Entries
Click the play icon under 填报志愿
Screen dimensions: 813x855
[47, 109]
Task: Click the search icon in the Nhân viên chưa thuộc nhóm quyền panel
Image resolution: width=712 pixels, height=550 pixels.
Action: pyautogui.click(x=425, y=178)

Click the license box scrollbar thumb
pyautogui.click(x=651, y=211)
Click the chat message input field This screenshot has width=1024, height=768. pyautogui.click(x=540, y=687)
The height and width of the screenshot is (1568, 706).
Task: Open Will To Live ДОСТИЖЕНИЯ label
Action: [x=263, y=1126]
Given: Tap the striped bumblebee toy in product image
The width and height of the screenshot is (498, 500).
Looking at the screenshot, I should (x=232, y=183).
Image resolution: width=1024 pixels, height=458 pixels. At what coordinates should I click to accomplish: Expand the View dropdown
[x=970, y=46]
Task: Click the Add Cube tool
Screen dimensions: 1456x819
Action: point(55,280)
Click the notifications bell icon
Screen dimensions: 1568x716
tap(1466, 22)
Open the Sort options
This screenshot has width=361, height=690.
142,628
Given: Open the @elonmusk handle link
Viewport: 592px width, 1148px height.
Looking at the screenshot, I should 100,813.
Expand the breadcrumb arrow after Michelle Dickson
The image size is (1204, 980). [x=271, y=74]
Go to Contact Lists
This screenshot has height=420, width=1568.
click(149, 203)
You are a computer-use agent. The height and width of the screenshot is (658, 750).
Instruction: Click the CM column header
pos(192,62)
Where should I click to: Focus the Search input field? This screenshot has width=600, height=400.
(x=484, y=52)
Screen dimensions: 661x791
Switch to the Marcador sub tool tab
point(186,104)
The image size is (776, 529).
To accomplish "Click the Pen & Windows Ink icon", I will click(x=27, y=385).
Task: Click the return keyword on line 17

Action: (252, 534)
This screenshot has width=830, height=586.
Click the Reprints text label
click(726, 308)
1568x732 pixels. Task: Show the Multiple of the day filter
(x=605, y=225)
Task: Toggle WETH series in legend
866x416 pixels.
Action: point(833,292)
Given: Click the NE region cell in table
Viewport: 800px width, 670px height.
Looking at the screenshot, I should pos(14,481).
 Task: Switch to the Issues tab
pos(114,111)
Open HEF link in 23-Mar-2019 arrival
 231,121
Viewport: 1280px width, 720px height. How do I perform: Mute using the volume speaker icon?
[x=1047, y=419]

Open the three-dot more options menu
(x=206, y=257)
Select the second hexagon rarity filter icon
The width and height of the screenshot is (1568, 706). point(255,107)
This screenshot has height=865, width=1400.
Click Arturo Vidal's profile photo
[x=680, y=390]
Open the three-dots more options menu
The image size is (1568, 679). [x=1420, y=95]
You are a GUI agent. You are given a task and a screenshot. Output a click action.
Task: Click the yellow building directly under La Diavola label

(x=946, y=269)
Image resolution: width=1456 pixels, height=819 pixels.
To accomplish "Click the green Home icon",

Your goal
Convert every line of the entries above into a numbered list, leaving out the blank lines.

Response
1. Click the play icon under 填报志愿
2. Screen dimensions: 813x855
3. [47, 109]
4. Task: Click the search icon in the Nhân viên chưa thuộc nhóm quyền panel
5. Image resolution: width=712 pixels, height=550 pixels.
6. Action: pyautogui.click(x=425, y=178)
7. Click the license box scrollbar thumb
8. pyautogui.click(x=651, y=211)
9. Click the chat message input field This screenshot has width=1024, height=768. pyautogui.click(x=540, y=687)
10. The height and width of the screenshot is (1568, 706).
11. Task: Open Will To Live ДОСТИЖЕНИЯ label
12. Action: [x=263, y=1126]
13. Given: Tap the striped bumblebee toy in product image
14. The width and height of the screenshot is (498, 500).
15. Looking at the screenshot, I should (x=232, y=183).
16. Image resolution: width=1024 pixels, height=458 pixels. At what coordinates should I click to accomplish: Expand the View dropdown
17. [x=970, y=46]
18. Task: Click the Add Cube tool
19. Screen dimensions: 1456x819
20. Action: point(55,280)
21. Click the notifications bell icon
22. Screen dimensions: 1568x716
23. tap(1466, 22)
24. Open the Sort options
25. This screenshot has width=361, height=690.
26. 142,628
27. Given: Open the @elonmusk handle link
28. Viewport: 592px width, 1148px height.
29. Looking at the screenshot, I should 100,813.
30. Expand the breadcrumb arrow after Michelle Dickson
31. The image size is (1204, 980). [x=271, y=74]
32. Go to Contact Lists
33. This screenshot has height=420, width=1568.
34. click(149, 203)
35. You are a computer-use agent. The height and width of the screenshot is (658, 750).
36. Instruction: Click the CM column header
37. pos(192,62)
38. Where should I click to: Focus the Search input field? This screenshot has width=600, height=400.
39. (x=484, y=52)
40. Screen dimensions: 661x791
41. Switch to the Marcador sub tool tab
42. point(186,104)
43. The image size is (776, 529).
44. To accomplish "Click the Pen & Windows Ink icon", I will click(x=27, y=385).
45. Task: Click the return keyword on line 17
46. Action: (252, 534)
47. This screenshot has width=830, height=586.
48. Click the Reprints text label
49. click(726, 308)
50. 1568x732 pixels. Task: Show the Multiple of the day filter
51. (x=605, y=225)
52. Task: Toggle WETH series in legend
53. 866x416 pixels.
54. Action: point(833,292)
55. Given: Click the NE region cell in table
56. Viewport: 800px width, 670px height.
57. Looking at the screenshot, I should pos(14,481).
58.  Task: Switch to the Issues tab
59. pos(114,111)
60. Open HEF link in 23-Mar-2019 arrival
61.  231,121
62. Viewport: 1280px width, 720px height. How do I perform: Mute using the volume speaker icon?
63. [x=1047, y=419]
64. Open the three-dot more options menu
65. (x=206, y=257)
66. Select the second hexagon rarity filter icon
67. The width and height of the screenshot is (1568, 706). point(255,107)
68. This screenshot has height=865, width=1400.
69. Click Arturo Vidal's profile photo
70. [x=680, y=390]
71. Open the three-dots more options menu
72. The image size is (1568, 679). [x=1420, y=95]
73. You are a GUI agent. You are given a task and a screenshot. Output a click action.
74. Task: Click the yellow building directly under La Diavola label
75. (x=946, y=269)
76. Image resolution: width=1456 pixels, height=819 pixels.
77. To accomplish "Click the green Home icon",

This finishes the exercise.